Drops of water are then forced out of the leaf through special stomata or hydathodes.

These special stomata are found along the edges of the leaves or at the tips. It is believed that guttation is caused by high root pressure.

Grasses often force water out of the tips of their blades, as your wide-awake camping correspondent noticed. Guttation also happens in potatoes, tomatoes, and strawberries on their leaf margins.

The drips result from guttation. Plant roots take up inorganic ions from the soil and transfer them to the xylem from which they can’t leak back. Water is drawn in by osmosis, which creates positive pressure in the xylem.

Because of this pressure, xylem sap leaks from pores, the hydathodes, at the tips of grass leaves, or directly from the cut or cropped ends of the leaves. When the drops are large enough they fall and new ones form.

Guttation usually happens at night because, by day, water loss from the leaves is normally sufficient to maintain a negative pressure in the xylem. Conditions favoring guttation also favor camping: clear skies and light winds, warming the ground by day and cooling the air, thus raising the relative humidity, by night, with the ground moist enough to accept a tent peg.

Some useful ions are probably recovered by the hydathodes and some of the ions in the xylem in the roots may have been recirculated by the phloem.

A similar process to guttation brings calcium to developing fruits. Its interruption is bad news.
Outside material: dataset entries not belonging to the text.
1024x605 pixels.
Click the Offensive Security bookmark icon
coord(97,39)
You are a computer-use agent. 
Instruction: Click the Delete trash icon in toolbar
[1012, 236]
For example, a dry atmosphere in a greenhouse by night can prevent positive pressure building up in the xylem, and developing fruits such as tomatoes can show calcium deficiency in the form of blossom-end rot.

Guttation has been observed in more than 330 genera of 115 plant families and is induced by conditions which permit root absorption but retard transpiration.

It is, therefore, more frequent at night and commonest in humid tropical areas where the higher soil temperature favors root absorption and the moist atmosphere retards transpiration. Among plants in temperate regions, species of Impatiens and grasses, including cereals, readily exhibit guttation.

In the tropical plant Colocasia antiquorum 7 ounces of water may be exuded by a single leaf in just one day.